§ DATA
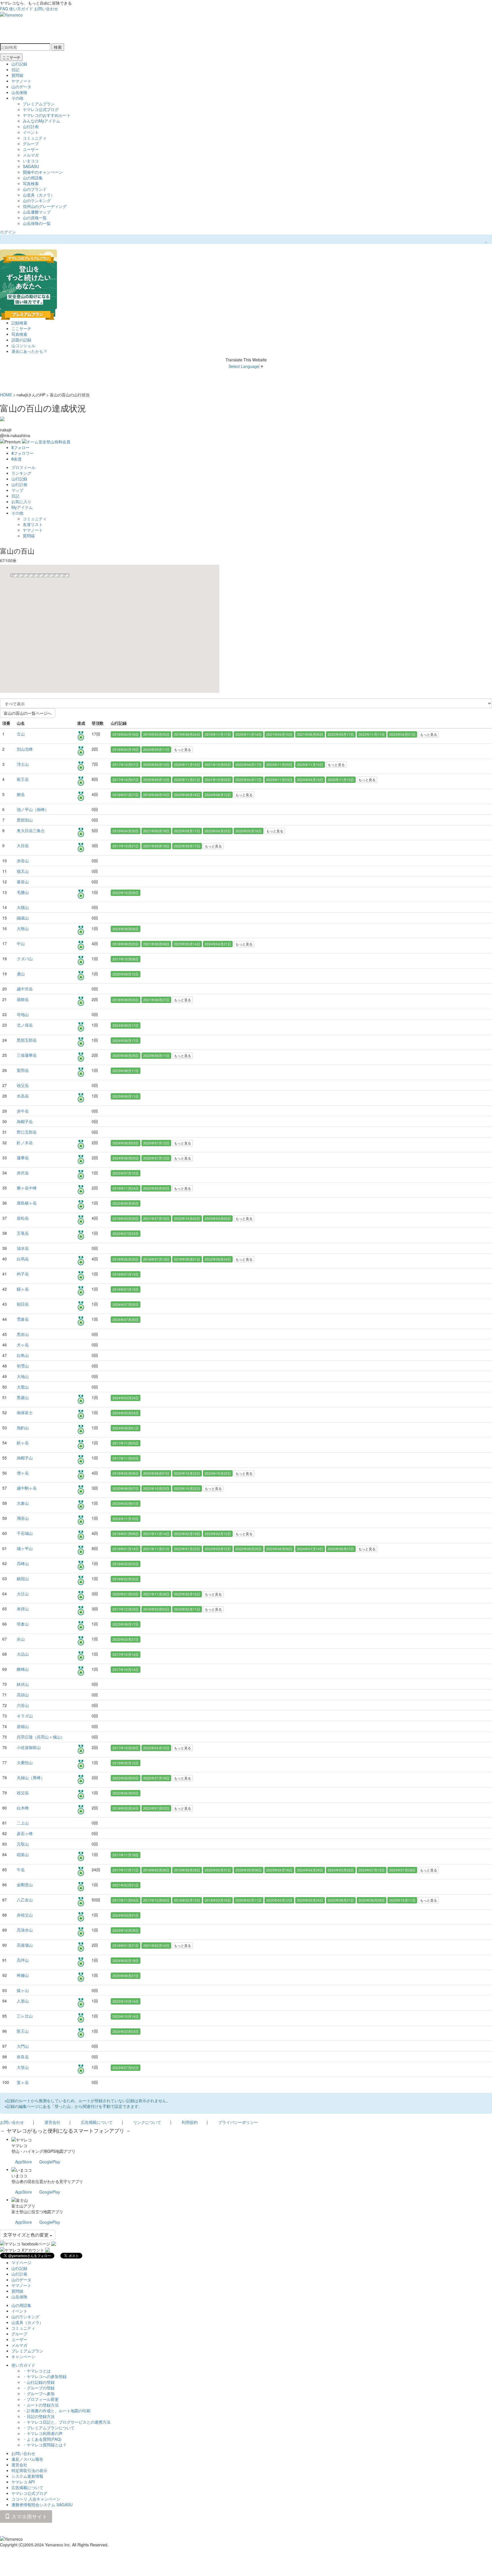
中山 (21, 943)
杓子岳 (23, 1274)
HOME (6, 395)
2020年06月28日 (371, 1900)
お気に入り (21, 501)
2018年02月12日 (187, 1900)
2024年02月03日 (125, 2031)
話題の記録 (21, 340)
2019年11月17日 (218, 734)
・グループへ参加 (39, 2393)
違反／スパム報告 (27, 2459)
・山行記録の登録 (39, 2382)
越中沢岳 (25, 989)
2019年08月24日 (187, 734)
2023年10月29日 (125, 1930)
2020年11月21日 (187, 779)
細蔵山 (23, 918)
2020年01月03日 (125, 1594)
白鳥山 (23, 1355)
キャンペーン (23, 2356)
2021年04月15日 (279, 734)
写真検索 (31, 183)
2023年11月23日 (279, 779)
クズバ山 (25, 958)
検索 (58, 47)
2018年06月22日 (125, 943)
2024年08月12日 (218, 794)
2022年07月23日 (125, 1233)
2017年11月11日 (125, 1870)
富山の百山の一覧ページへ (28, 713)
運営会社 (52, 2122)
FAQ (4, 8)
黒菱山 (23, 1397)
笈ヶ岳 (23, 2082)
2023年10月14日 (125, 2001)
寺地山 (23, 1014)
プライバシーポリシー (238, 2122)
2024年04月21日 (218, 943)
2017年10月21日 (125, 845)
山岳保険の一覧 (37, 223)
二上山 (23, 1823)
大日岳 (23, 845)
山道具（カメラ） (39, 195)
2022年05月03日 (125, 1778)
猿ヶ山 (23, 1990)
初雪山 (23, 1366)
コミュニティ (35, 138)
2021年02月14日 (156, 1945)
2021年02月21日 (125, 1885)
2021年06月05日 (310, 734)
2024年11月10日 (125, 1518)
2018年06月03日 (125, 999)
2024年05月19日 (125, 1960)
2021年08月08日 (156, 943)
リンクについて (147, 2122)
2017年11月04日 (125, 1900)
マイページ (21, 2262)
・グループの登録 (39, 2388)
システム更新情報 (27, 2476)
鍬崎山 (23, 1669)
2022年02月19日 (187, 1533)
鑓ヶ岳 (23, 1289)
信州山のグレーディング (45, 206)
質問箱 (17, 75)
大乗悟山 (25, 1762)
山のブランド (35, 189)
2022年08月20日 (248, 1548)
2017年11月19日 (125, 1854)
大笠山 (23, 2067)
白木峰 (23, 1808)
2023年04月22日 (218, 830)
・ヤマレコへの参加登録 (45, 2376)
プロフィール (23, 467)
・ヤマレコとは (37, 2371)
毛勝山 (23, 892)
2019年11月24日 (125, 1188)
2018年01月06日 (125, 1533)
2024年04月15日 (310, 779)
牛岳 (21, 1869)
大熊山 (23, 928)
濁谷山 (23, 1518)
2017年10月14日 (125, 1654)
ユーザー (31, 149)
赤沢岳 (23, 1173)
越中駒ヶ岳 (27, 1488)
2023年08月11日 (156, 1055)
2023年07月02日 (125, 2067)
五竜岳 (23, 1233)
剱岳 (21, 794)
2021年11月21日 (156, 1548)
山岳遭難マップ (37, 212)
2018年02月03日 (156, 1609)
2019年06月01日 (187, 1259)
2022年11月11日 (371, 734)
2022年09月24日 (218, 1259)
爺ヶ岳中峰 (27, 1188)
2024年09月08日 (125, 928)
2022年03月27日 (125, 1639)
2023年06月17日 (125, 1624)
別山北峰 (25, 749)
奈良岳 (23, 2056)
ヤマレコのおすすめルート (47, 115)
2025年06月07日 (341, 1548)
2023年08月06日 (279, 1548)
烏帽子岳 (25, 1121)
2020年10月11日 (402, 1900)
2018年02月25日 (125, 1563)
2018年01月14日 (125, 1548)
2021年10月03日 (218, 764)
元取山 (23, 1844)
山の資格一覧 (35, 217)
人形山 (23, 2001)
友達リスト (33, 524)
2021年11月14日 (156, 1533)
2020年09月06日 (248, 1870)
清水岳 (23, 1248)
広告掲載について (97, 2122)
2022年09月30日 (156, 1188)
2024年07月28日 (402, 1870)
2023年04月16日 (279, 1870)
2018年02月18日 (218, 1900)
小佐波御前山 (29, 1747)
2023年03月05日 (218, 1218)
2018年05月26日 (156, 1870)
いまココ (31, 160)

§ PROBLEM REQUIREMENTS
Exactly as they appear, print the lines from the one holding "白木峰 (23, 1808)" through the final line of the entries, and no others.

§ THE COMPLETED TASK
白木峰 (23, 1808)
2023年04月22日 (218, 830)
・ヤマレコへの参加登録 (45, 2376)
プロフィール (23, 467)
・ヤマレコとは (37, 2371)
毛勝山 (23, 892)
2019年11月24日 (125, 1188)
2018年01月06日 (125, 1533)
2024年04月15日 (310, 779)
牛岳 (21, 1869)
大熊山 (23, 928)
濁谷山 (23, 1518)
2017年10月14日 (125, 1654)
ユーザー (31, 149)
赤沢岳 (23, 1173)
越中駒ヶ岳 (27, 1488)
2023年08月11日 (156, 1055)
2023年07月02日 (125, 2067)
五竜岳 (23, 1233)
剱岳 (21, 794)
2021年11月21日 (156, 1548)
山岳遭難マップ (37, 212)
2018年02月03日 (156, 1609)
2019年06月01日 (187, 1259)
2022年11月11日 (371, 734)
2022年09月24日 (218, 1259)
爺ヶ岳中峰 (27, 1188)
2024年09月08日 (125, 928)
2022年03月27日 (125, 1639)
2023年06月17日 (125, 1624)
別山北峰 (25, 749)
奈良岳 (23, 2056)
ヤマレコのおすすめルート (47, 115)
2025年06月07日 (341, 1548)
2023年08月06日 (279, 1548)
烏帽子岳 (25, 1121)
2020年10月11日 (402, 1900)
2018年02月25日 (125, 1563)
2018年01月14日 (125, 1548)
2021年10月03日 (218, 764)
元取山 (23, 1844)
山の資格一覧 (35, 217)
人形山 (23, 2001)
友達リスト (33, 524)
2021年11月14日 (156, 1533)
2020年09月06日 (248, 1870)
清水岳 (23, 1248)
広告掲載について (97, 2122)
2022年09月30日 (156, 1188)
2024年07月28日 (402, 1870)
2023年04月16日 (279, 1870)
2018年02月18日 (218, 1900)
小佐波御前山 (29, 1747)
2023年03月05日 (218, 1218)
2018年05月26日 (156, 1870)
いまココ (31, 160)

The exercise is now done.